Sonntag Trinitatis, 4. Juni 2023, Konfirmationsjubiläum

In dem Jahr, als der König Usija starb, sah ich den Herrn sitzen auf einem hohen und erhabenen Thron und sein Saum füllte den Tempel. Serafim standen über ihm; ein jeder hatte sechs Flügel: Mit zweien deckten sie ihr Antlitz, mit zweien deckten sie ihre Füße und mit zweien flogen sie. Und einer rief zum andern und sprach: Heilig, heilig, heilig ist der Herr Zebaoth, alle Lande sind seiner Ehre voll! Und die Schwellen bebten von der Stimme ihres Rufens und das Haus ward voll Rauch. Da sprach ich: Weh mir, ich vergehe! Denn ich bin unreiner Lippen und wohne unter einem Volk von unreinen Lippen; denn ich habe den König, den Herrn Zebaoth, gesehen mit meinen Augen. Da flog einer der Serafim zu mir und hatte eine glühende Kohle in der Hand, die er mit der Zange vom Altar nahm, und rührte meinen Mund an und sprach: Siehe, hiermit sind deine Lippen berührt, dass deine Schuld von dir genommen werde und deine Sünde gesühnt sei. Und ich hörte die Stimme des Herrn, wie er sprach: Wen soll ich senden? Wer will unser Bote sein? Ich aber sprach: Hier bin ich, sende mich!

Und er sprach: Geh hin und sprich zu diesem Volk: Höret und verstehet’s nicht; sehet und merket’s nicht! Verfette das Herz dieses Volks und ihre Ohren verschließe und ihre Augen verklebe, dass sie nicht sehen mit ihren Augen noch hören mit ihren Ohren noch verstehen mit ihrem Herzen und sich nicht bekehren und genesen.Ich aber sprach: Herr, wie lange? Er sprach: Bis die Städte wüst werden, ohne Einwohner, und die Häuser ohne Menschen und das Feld ganz wüst daliegt. Denn der Herr wird die Menschen weit wegführen, sodass das Land sehr verlassen sein wird. Auch wenn nur der zehnte Teil darin bleibt, so wird es abermals kahl gefressen werden, doch wie bei einer Terebinthe oder Eiche, von denen beim Fällen noch ein Stumpf bleibt. Ein heiliger Same wird solcher Stumpf sein. (Buch des Propheten Jesaja 6,1-13)
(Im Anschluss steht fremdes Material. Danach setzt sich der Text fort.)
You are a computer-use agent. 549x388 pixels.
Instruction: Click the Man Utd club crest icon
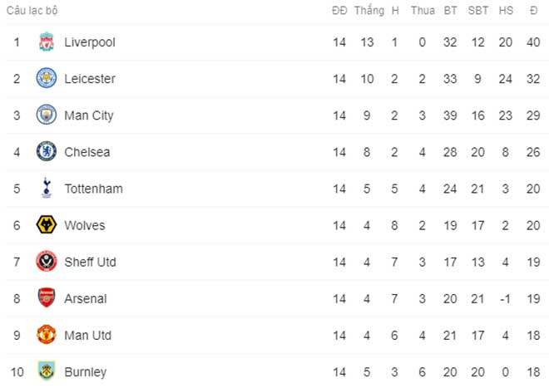point(46,335)
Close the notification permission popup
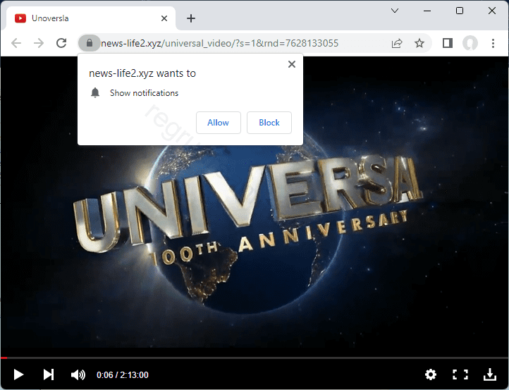This screenshot has height=390, width=509. click(292, 64)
Heilig ist Gott der Herr, was sage ich, dreimal heilig, niemand darf ihn ansehen, sogar die Seraphen, gefiederte Feuerschlangen, bedecken ihr Angesicht und Augen; doch wohl aus Gottesfurcht und Gottesscham; wie ja auch der Prophet nach seiner Vision sogleich entsühnt werden muss, glühende Kohle an seinen Mund, damit er ohne Schaden zu nehmen sagen kann, weitersagen kann, was er gesehen hat. Groß ist Gottes heilige Majestät, raumfüllend, tempelraumfüllend, aber verborgen in seinem nur ihm vorbehaltenen Raum; und dabei erstrahlt die ganze Welt gleichzeitig durch seine heilige Herrlichkeit; schlechthin verborgen und ganz und gar offensichtlich zugleich – „hidden in plain sight“: Heilig, heilig, heilig ist der Herr Zebaoth, alle Lande sind seiner Ehre voll!

Als die Christen begannen, diesen Text mit seinem Dreimalheilig und wegen des Dreimalheilig auf die Dreieinigkeit ihres Gottes zu beziehen, in dem Versuch den Propheten, der sicher nicht trinitarisch glaubte, besser zu verstehen als dieser sich selbst verstand, erschlossen sie sich – zusammen mit dem sprachlich-oberflächlichen Dreimalheilig – einen Hintergrund ihrer Trinitätslehre, der diese noch viel tiefer und gründlicher erklärt: Gottes verborgene Heiligkeit und seine offensichtliche Herrlichkeit sollen zusammen gedacht, zusammen geglaubt und zusammen verehrt werden. Erst Gottes Majestät mit seiner Offenbarung in seinem Sohn und in ihrem gemeinsamen Geist sind Gott, der dreieinige Gott, Vater, Sohn und Heiliger Geist.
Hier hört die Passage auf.